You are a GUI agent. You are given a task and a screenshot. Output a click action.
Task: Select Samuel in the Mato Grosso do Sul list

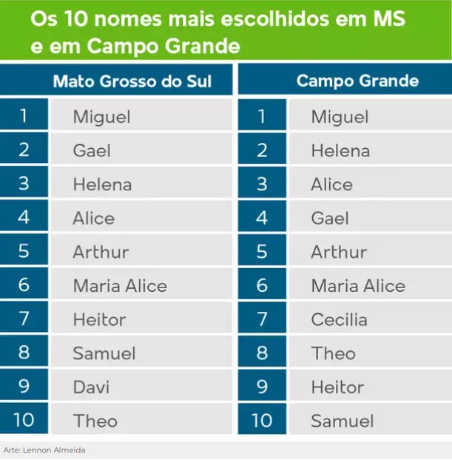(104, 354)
---
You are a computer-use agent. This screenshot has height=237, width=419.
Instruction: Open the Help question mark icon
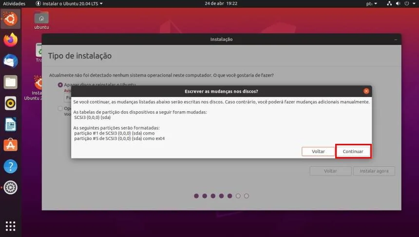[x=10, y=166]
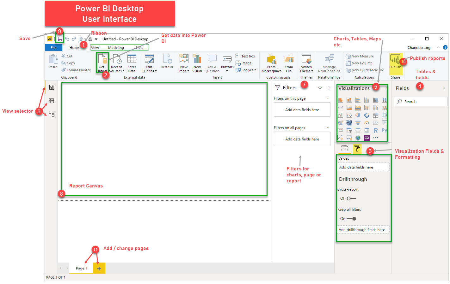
...
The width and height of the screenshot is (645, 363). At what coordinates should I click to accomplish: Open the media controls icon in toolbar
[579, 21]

• **Task goal**:
Among the lines of the listing, count those containing the word "agent". Answer with the count alone.

• **Response to the exercise**:
2